Reproduction studies have been performed in rats and have revealed no evidence of impaired fertility due to tazobactam administered at doses up to 3 times the maximum recommended human daily dose based on body-surface area (mg/m2).
Teratology studies have been performed in mice and rats and have revealed no evidence of harm to the fetus due to tazobactam administered at doses up to 6 and 14 times, respectively, the human dose based on body-surface area (mg/m2). In rats, tazobactam crosses the placenta. Concentrations in the fetus are less than or equal to 10% of those found in maternal plasma.
There are, however, no adequate and well-controlled studies with the piperacillin/tazobactam combination or with piperacillin or tazobactam alone in pregnant women. Because animal reproduction studies are not always predictive of the human response, this drug should be used during pregnancy only if clearly needed.

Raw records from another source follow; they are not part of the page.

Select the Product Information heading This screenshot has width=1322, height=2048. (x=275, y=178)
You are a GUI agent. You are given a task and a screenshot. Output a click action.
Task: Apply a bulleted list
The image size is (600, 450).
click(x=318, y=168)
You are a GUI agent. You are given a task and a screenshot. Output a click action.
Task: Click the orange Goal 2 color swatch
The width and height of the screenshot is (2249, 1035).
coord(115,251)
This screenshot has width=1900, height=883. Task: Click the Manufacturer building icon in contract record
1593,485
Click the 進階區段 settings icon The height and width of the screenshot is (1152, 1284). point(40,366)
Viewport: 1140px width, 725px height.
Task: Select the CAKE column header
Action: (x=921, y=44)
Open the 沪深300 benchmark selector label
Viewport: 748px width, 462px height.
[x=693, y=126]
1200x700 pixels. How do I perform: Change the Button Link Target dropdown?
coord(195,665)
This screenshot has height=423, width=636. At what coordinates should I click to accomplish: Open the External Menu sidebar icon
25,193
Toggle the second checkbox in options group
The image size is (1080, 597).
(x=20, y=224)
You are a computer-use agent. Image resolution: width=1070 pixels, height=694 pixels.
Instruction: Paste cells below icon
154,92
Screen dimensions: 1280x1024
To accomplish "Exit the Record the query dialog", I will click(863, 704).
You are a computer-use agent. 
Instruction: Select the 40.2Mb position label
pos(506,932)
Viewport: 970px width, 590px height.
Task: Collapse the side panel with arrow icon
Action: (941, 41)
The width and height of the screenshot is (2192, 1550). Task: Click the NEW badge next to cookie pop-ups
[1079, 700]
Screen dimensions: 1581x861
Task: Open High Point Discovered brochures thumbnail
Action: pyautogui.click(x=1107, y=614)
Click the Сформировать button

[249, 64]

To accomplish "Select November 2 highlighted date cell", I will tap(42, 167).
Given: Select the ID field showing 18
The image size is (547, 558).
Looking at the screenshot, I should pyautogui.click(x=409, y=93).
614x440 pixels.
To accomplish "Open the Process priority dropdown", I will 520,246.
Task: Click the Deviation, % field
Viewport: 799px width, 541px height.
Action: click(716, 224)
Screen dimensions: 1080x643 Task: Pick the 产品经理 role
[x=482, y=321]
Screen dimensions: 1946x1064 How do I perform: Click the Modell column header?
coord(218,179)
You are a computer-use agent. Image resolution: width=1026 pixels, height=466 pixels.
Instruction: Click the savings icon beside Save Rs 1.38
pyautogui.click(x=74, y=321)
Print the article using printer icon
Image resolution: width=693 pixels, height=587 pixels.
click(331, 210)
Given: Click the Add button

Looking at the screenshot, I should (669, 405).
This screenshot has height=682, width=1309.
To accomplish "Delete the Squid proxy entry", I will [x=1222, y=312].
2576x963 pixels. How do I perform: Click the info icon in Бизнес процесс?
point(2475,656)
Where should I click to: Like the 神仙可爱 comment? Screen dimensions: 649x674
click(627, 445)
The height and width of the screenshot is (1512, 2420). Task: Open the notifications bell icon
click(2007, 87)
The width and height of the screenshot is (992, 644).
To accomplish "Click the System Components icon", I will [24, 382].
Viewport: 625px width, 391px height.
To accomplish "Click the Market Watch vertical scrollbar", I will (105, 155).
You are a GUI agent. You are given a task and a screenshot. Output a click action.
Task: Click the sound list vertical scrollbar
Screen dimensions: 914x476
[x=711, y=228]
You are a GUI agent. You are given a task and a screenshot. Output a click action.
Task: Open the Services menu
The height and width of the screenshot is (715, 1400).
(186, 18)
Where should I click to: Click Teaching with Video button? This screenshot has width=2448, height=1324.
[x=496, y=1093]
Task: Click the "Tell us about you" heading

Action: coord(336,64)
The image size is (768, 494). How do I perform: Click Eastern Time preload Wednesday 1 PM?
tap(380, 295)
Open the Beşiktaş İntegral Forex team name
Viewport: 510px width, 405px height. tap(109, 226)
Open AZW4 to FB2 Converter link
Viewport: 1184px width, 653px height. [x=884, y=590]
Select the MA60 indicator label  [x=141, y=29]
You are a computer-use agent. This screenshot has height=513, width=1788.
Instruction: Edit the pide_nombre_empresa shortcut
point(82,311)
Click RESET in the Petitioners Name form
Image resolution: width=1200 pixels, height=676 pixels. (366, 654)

Piperacillin is excreted in low concentrations in human milk; tazobactam concentrations in human milk have not been studied. Caution should be exercised when ZOSYN is administered to a nursing woman.
Use of ZOSYN in pediatric patients 2 months of age or older with appendicitis and/or peritonitis is supported by evidence from well-controlled studies and pharmacokinetic studies in adults and in pediatric patients. This includes a prospective, randomized, comparative, open-label clinical trial with 542 pediatric patients 2-12 years of age with complicated intra-abdominal infections, in which 273 pediatric patients received piperacillin/tazobactam. Safety and efficacy in pediatric patients less than 2 months of age have not been established (see
DOSAGE AND ADMINISTRATION).
There are no dosage recommendations for ZOSYN in pediatric patients with impaired renal function.
Patients over 65 years are
at an increased risk of developing adverse effects solely because of age. However, dosage should be adjusted in the presence of renal insufficiency. (See
DOSAGE AND ADMINISTRATION.)
In general, dose selection for an elderly patient should be cautious, usually starting at the low end of the dosing range, reflecting the greater frequency of decreased hepatic, renal, or cardiac function, and of concomitant disease or other drug therapy.
The approximate total sodium content for ZOSYN in Galaxy Containers is 5.58 mEq (128 mg) per 50 mL in the 2.25 g dose, 8.38 mEq (192 mg) per 50 mL in the 3.375 g dose, and 11.17 mEq (256 mg) per 100 mL in the 4.5 g dose. At the usual recommended doses, patients would receive approximately 790 to 1050 mg/day (33.5 to 44.6 mEq) of sodium. The geriatric population may respond with a blunted natriuresis to salt loading. This may be clinically important with regard to such diseases as congestive heart failure.
This drug is known to be substantially excreted by the kidney, and the risk of toxic reactions to this drug may be greater in patients with impaired renal function. Because elderly patients are more likely to have decreased renal function, care should be taken in dose selection, and it may be useful to monitor renal function.